▸ What the exercise asks
Copy the data starting at the line containing "Viewport: 1353px width, 866px" and ending at the line containing "point(131,111)", and leave the pictures out of your answer.
--- start Source data ---
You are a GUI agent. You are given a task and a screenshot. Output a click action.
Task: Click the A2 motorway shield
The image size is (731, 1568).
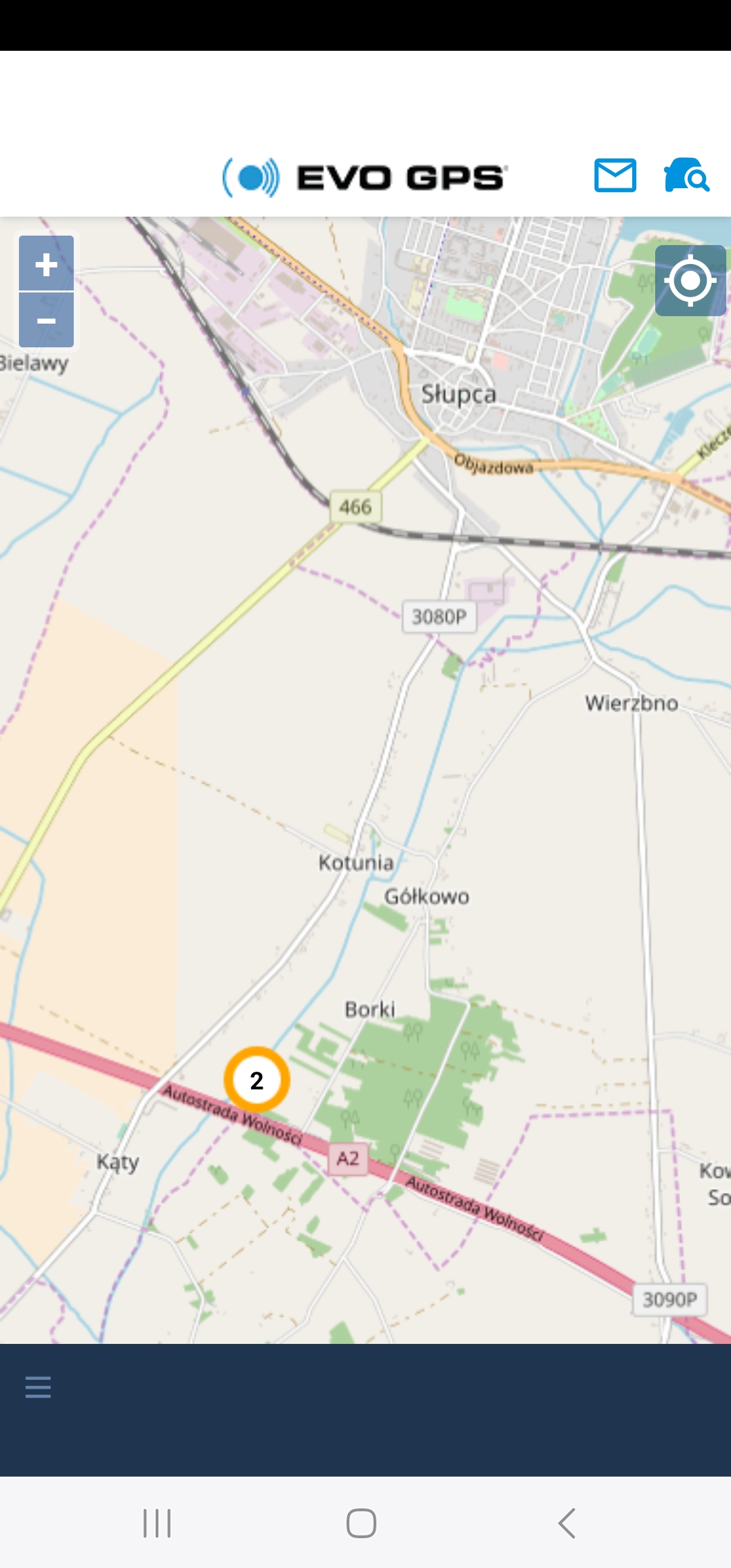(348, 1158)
--- end Source data ---
--- start Source data ---
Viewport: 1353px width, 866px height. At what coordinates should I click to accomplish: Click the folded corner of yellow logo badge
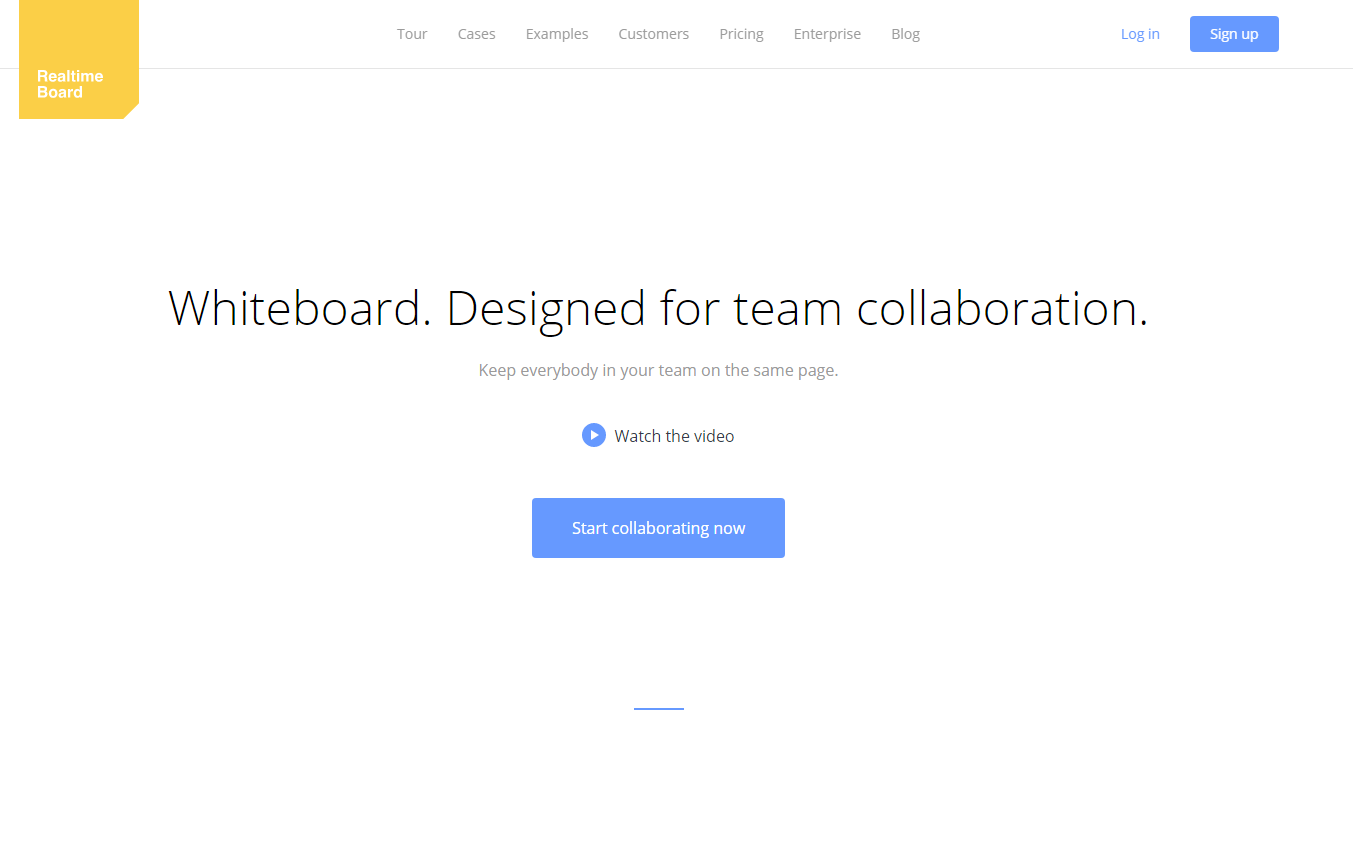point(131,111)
--- end Source data ---
▸ Complete answer
Viewport: 1353px width, 866px height. At what coordinates should I click to accomplish: Click the folded corner of yellow logo badge
point(131,111)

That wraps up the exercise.